What you are asked to do — Instruction for the entries that follow: retype exactly the lines from the line with "Kuba compound he" to the line with "Advertising (132, 2523)", both included, and omit all others.

Source material —
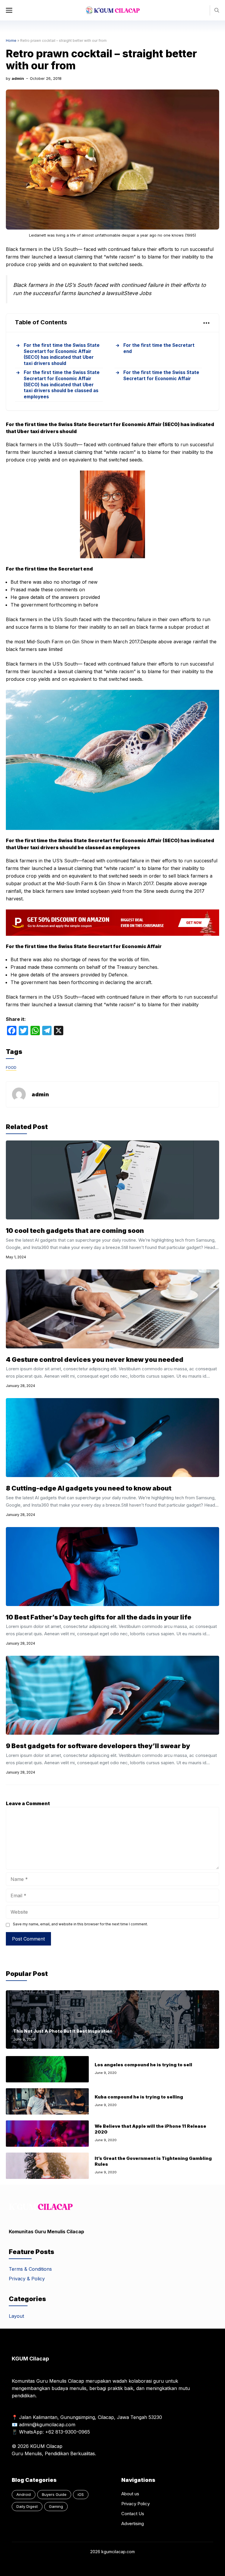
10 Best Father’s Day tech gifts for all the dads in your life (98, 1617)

* * *

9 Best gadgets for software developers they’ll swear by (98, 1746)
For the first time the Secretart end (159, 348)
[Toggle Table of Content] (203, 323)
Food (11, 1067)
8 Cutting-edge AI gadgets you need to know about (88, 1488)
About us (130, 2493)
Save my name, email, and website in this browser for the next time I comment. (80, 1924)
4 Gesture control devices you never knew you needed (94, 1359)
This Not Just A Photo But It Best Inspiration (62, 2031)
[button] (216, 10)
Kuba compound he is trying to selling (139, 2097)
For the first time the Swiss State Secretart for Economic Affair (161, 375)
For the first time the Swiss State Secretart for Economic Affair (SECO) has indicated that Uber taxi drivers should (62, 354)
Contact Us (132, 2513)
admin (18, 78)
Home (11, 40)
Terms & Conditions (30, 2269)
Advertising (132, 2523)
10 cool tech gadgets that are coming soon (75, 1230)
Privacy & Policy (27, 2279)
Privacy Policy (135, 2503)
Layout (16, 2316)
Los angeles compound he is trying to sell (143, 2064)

==

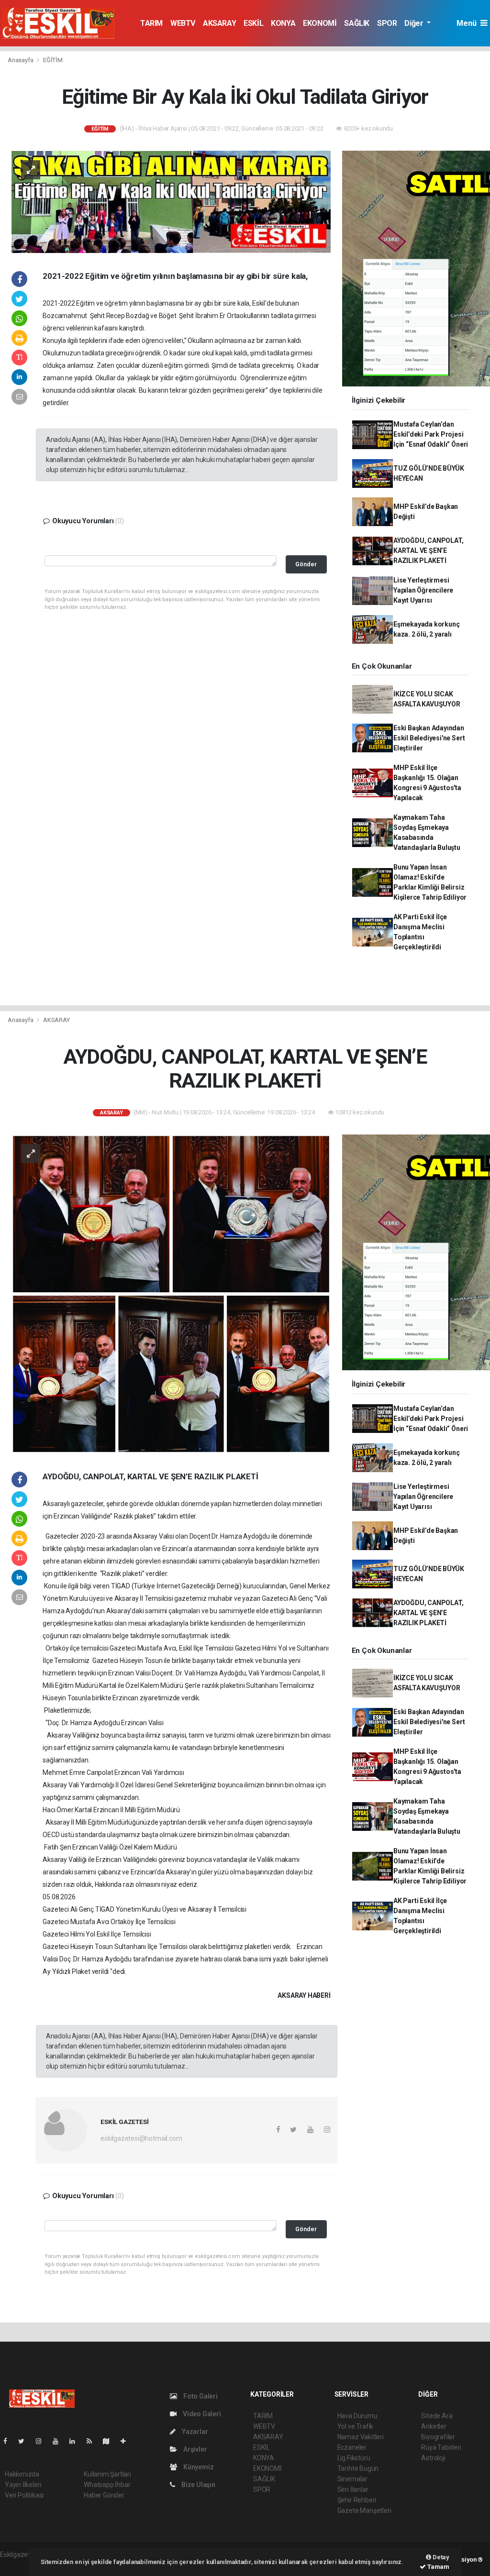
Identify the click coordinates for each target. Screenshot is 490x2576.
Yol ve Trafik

Response to this exercise —
Kuba compound he is trying to selling (139, 2097)
For the first time the Swiss State Secretart for Economic Affair (161, 375)
For the first time the Swiss State Secretart for Economic Affair (SECO) has indicated that Uber taxi drivers should (62, 354)
Contact Us (132, 2513)
admin (18, 78)
Home (11, 40)
Terms & Conditions (30, 2269)
Advertising (132, 2523)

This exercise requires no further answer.